Text Extraction From Word DOCs in a foundry dataset

scottm · March 7, 2025, 6:21pm

I have an extremely large collection of word documents that I need to organize. I have little experience with the foundry API and as a result the first step, text extraction in python, has left me at a loss. I have tried a regular dataset, regular files, and a mediadataset. Unfortunately, my code is in a secure environment with restricted internet access. I will try and provide some examples, but I feel like text extraction should be simple.
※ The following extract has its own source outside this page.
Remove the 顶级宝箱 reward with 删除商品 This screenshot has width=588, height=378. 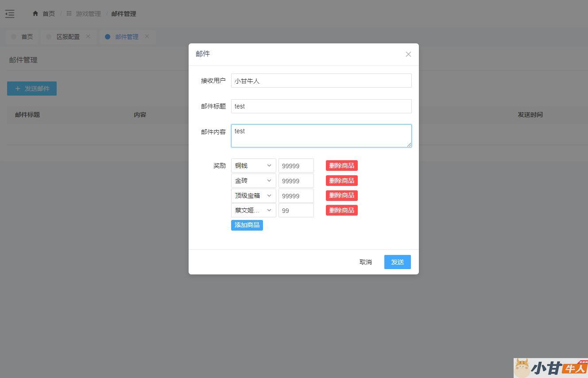tap(341, 196)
Below is my overall process

Extract the text from each Word document using a library like docx or python-docx.
Create a pandas DataFrame with two columns: filename and text.
Apply preprocessing techniques using NLTK to the text

Isy · March 10, 2025, 11:50am

Hi,

We’d recommend using media sets as they have many features out of the box that make workflows like this easy

You can create a media set by going to your project/folder, clicking ‘New’ and then selecting Media set. When creating the media set, you will want to set it to be a Document media set, and allow DOCX to be an Additional media input format. This means that when you upload the Word Document, it will get converted to a PDF, but you can still access the original file.
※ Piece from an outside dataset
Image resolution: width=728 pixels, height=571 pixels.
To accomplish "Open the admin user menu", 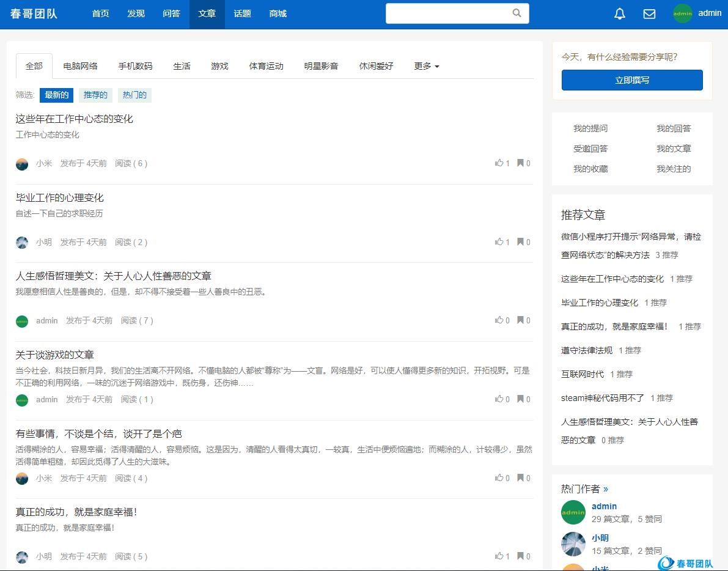I will tap(710, 13).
You should then be able to write a python transform that extracts the text, but following the docs here. Alternatively, you could use Pipeline Builder to do this instead.

You can also access metadata (eg. filename) in both python transforms and Pipeline Builder, so you can create your two columns.

Hopefully that helps!

scottm · March 10, 2025, 2:03pm

Hi Isy,

Thank you for the reply. Unfortunately, when I follow these steps I get an error message saying upload failed. I wrote a lot of code for UDFs up to this weekend but right now I’m limited to manually importing my data into code work space and then writing it to a dataframe

My steps:

Create New Media Set
Select Document
Select DOCX as additional media input format
Select Transactionless as write mode (I tried transactional)
Drag files into drop files box
Receive Error message: upload failed

Isy · March 10, 2025, 2:04pm

Do you get any other error messages in addition to the ‘Upload failed’ messaged?

scottm · March 10, 2025, 7:30pm

Isy,

Not that I can see. I’d like to resolve the issue. I did check that my files were in fact docx. Can I reach to an engineer or developer point to point and post the solution in here?

Scott

jenny · March 11, 2025, 1:44am

Hi Isy,

I’m facing a similar issue and have a couple of questions to add to the conversation.

When uploading .docx files to Foundry, is it possible to use a Foundry dataset instead of a media set? Additionally, if I want to preserve the original file extension and avoid converting it to a PDF, can this be achieved within a media set?
For complex Word documents, how does the built-in Palantir solution compare to the docx library in terms of functionality and performance? I currently have code that utilizes the docx library to extract text from Word documents, so I’m interested in understanding the pros and cons of each approach.

Thank you to Scott for bringing up this topic and allowing me to piggyback onto your question with some additional inquiries.

Best regards,
Jenny

system · May 10, 2025, 1:44am

This topic was automatically closed 60 days after the last reply. New replies are no longer allowed.